みみずく / Horned Owl

2003/1/21公開

みみずく

みみずく

みみずく

みみずく

作品情報

解説

 折紙探偵団の例会中、なんとなしに昔考えた試作品のキリギリスを折りなおしていた時です。この脚になる部分はウサギの耳みたいだな‥‥、うーん方針転換か? などと何気なく折った瞬間、それはもう「キリギリスの脚」でも「ウサギの耳」でもなく「みみずくの耳」でした。帰宅後、興奮の内に仕上げたことを覚えています。

 折り紙の創作では、全くの偶然から作品が生まれることがあります。それはまるで作品が不意に紙から立ち現れてくるようで、その独特の魅力は、私にとって創作の原動力のひとつです。このみみずくの最後に立体化するところなど、予定調和なる言葉が浮かぶほどでした。

 最初からミミズクを作ろうと思って取り組んでみても、このような造形には辿り着かなかったでしょう。良くも悪くも私の作品群の中で特異なデザインとなっていることは否めません。

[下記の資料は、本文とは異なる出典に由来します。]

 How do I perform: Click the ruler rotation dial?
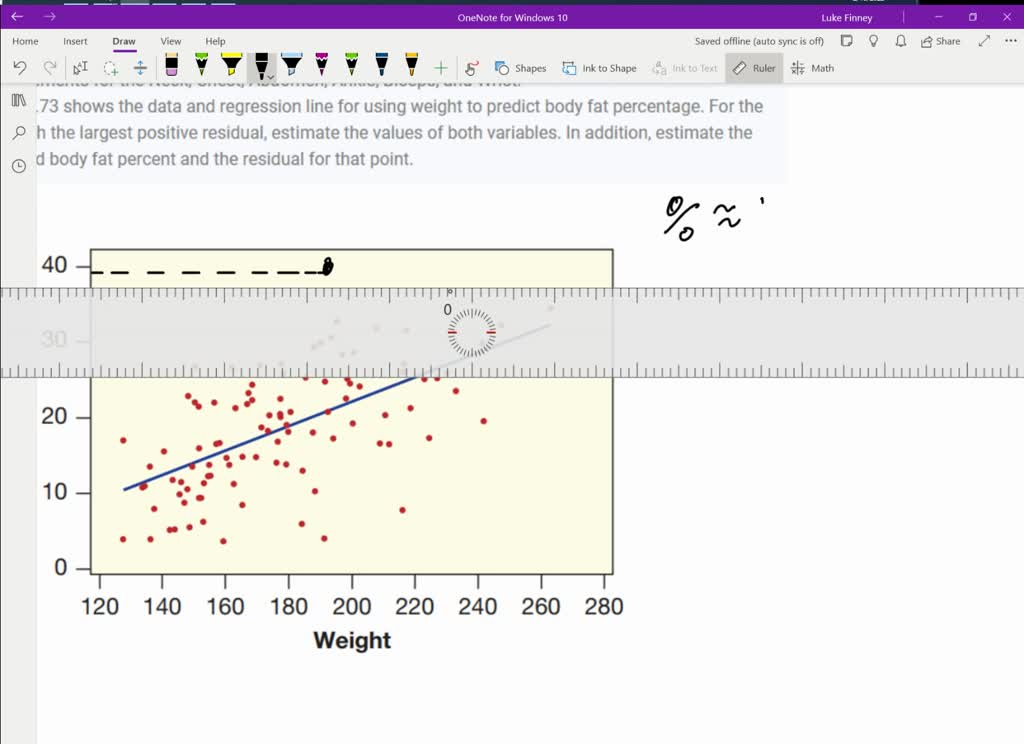point(470,331)
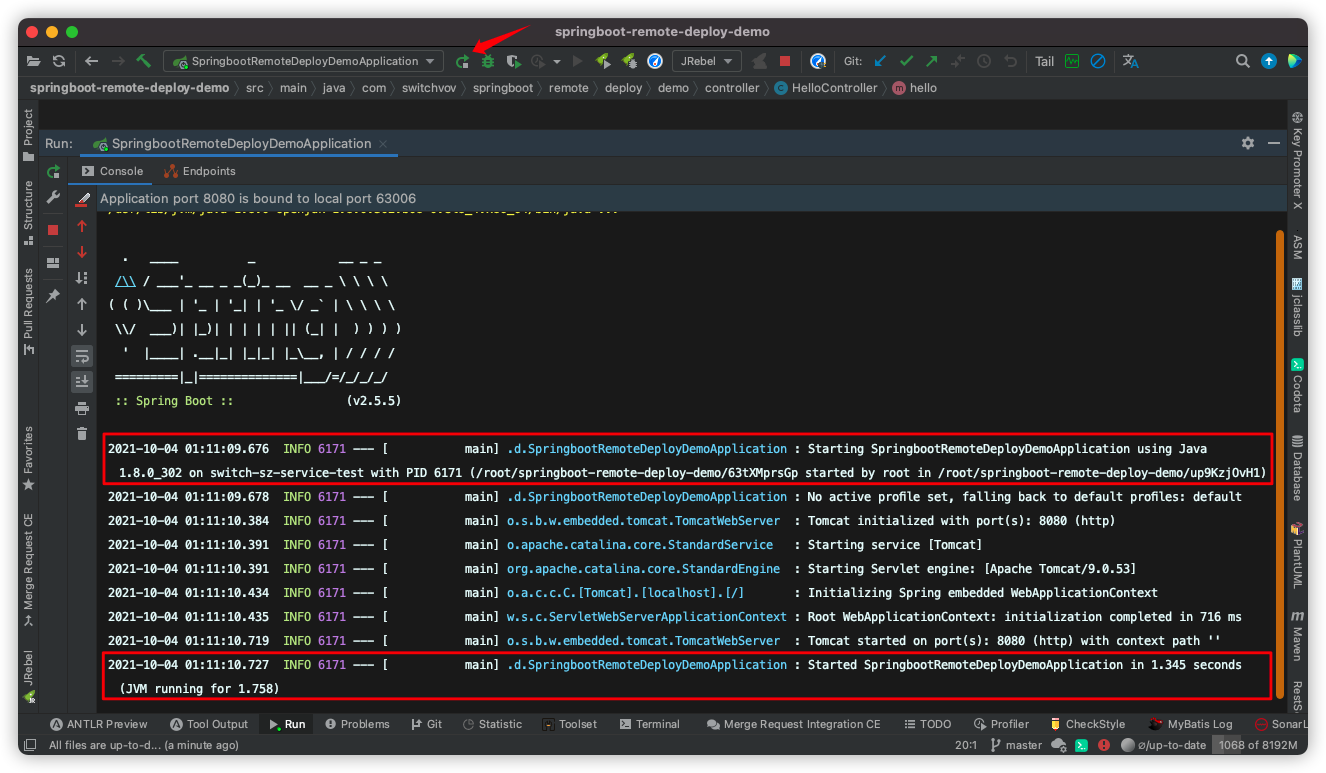
Task: Click the green Debug bug icon in toolbar
Action: [x=488, y=61]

 しかしながら、私自身この妙な造形をとても気に入っていますし、自作の中でひとつ選べと言われたらリスでも馬でも無く、このみみずくを挙げるかもしれません。それはある意味で、自分に突きつけられた課題とも言えます。偶然性を重んじているとは言え、たまたま出来た作品が一番よい出来、というのはどこか悔しいというか、マズいというか(笑)。

 逆に、みみずくのような作品を量産できたらなあとの思いもあります。ただ、ある程度作品が複雑になると、出会う偶然も断片的なものになってしまって全体のデザインに与える影響も小さいものになりますから、私の最近の傾向からすると、このような作品が再び出来る確率は低いような気がしています。

 なお、「止まり木」は笠原邦彦さんの同名作品を本作に合う比率に変えたものです。